If $Q\in M$ is a projection, then $QP$ is also a projection, since $PQ=QP$. Conversely, if $PX\in PMP$ is a projection, we have $(PX)^2=PX$. Let $Q=PX+I-P$. Then $PQ=PX$, and $Q^2=(PX)^2+I-P=PX+I-P=Q$. 
Similarly, if $U\in M$ is a unitary, $(UP)^*UP=PU^*UP=P$, $(UP)(UP)^*=PUU^*P=P$, so $UP$ is a unitary in $PM$. If $XP$ is a unitary in $PM$, this means that $P=(XP)^*XP=X^*XP$; let $U=PX+I-P$. Then $U^*U=PX^*XP+I-P=P+I-P=I$, and $UU^*=I$. 
The fact that $P\in M'$ was essential above. When $P$ is arbitrary, neither the compression of a unitary nor a projection has to be such in the compressed algebra. You can always do the following: let $X\in B(H)$ be any contraction. Then 
$$
U=\begin{bmatrix} X& (I-XX^*)^{1/2} \\ (I-X^*X)^{1/2} &-X^*\end{bmatrix}
$$
is a unitary in $B(H\oplus H)$ with $PUP=\begin{bmatrix} X&0\\0&0\end{bmatrix}$, where $P=\begin{bmatrix} I&0\\0&0\end{bmatrix}$.
If $X$ is positive, $$
Q=\begin{bmatrix} X& (X-X^2)^{1/2} \\ (X-X^2)^{1/2} &I-X\end{bmatrix}
$$
is a projection in $B(H\oplus H)$ with $PQP=\begin{bmatrix} X&0\\0&0\end{bmatrix}$.

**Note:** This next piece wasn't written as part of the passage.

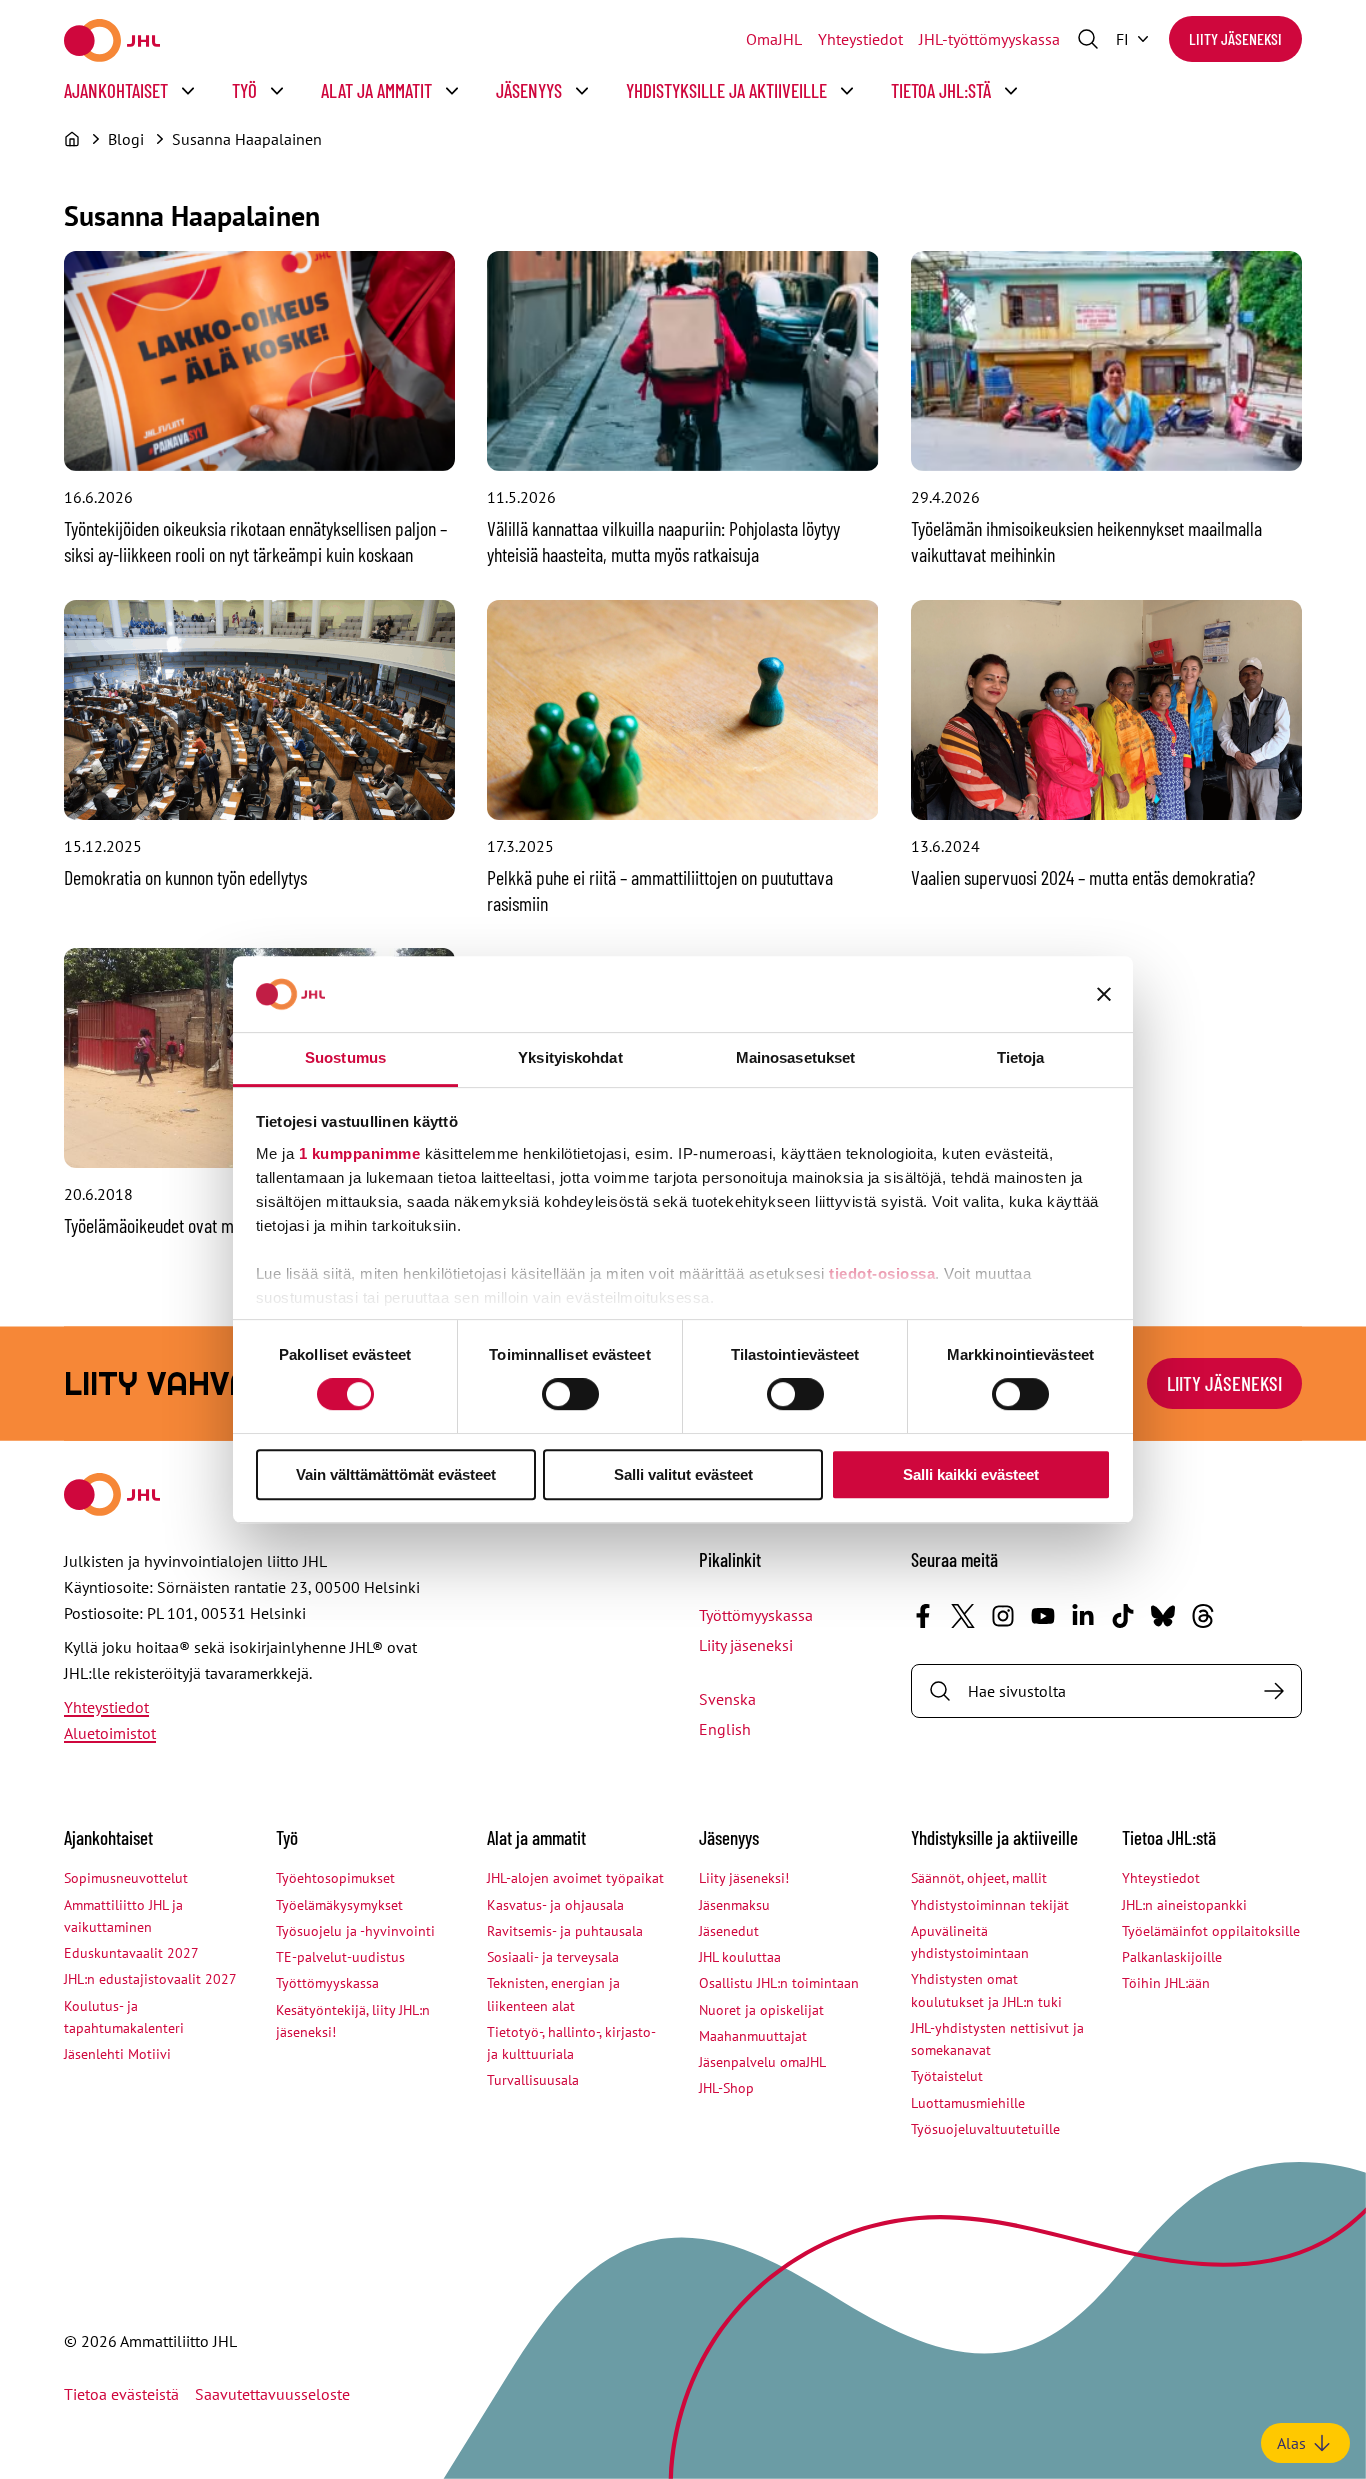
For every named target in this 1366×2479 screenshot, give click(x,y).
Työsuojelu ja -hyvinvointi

A: Since $P\in M'$, there is a central carrier $C_p$ of $P$ in $Z(M)$. By  Kadison-Ringrose I, Proposition 5.5.5, for every projection $PQP$ in $PMP$, we have 
$$  QC_p =i(PQP) = i(PQP)i(PQP) = Q C_p QC_p ,$$
where $i$ is the *-isomorphism in that proposition.
Since $C_p$ lies in the central of $M$, it follows that $QC_p +1 -C_p \in M$ and it is a projection.
Similar to the unitary case.
Together with Martin's answer, the question is solved.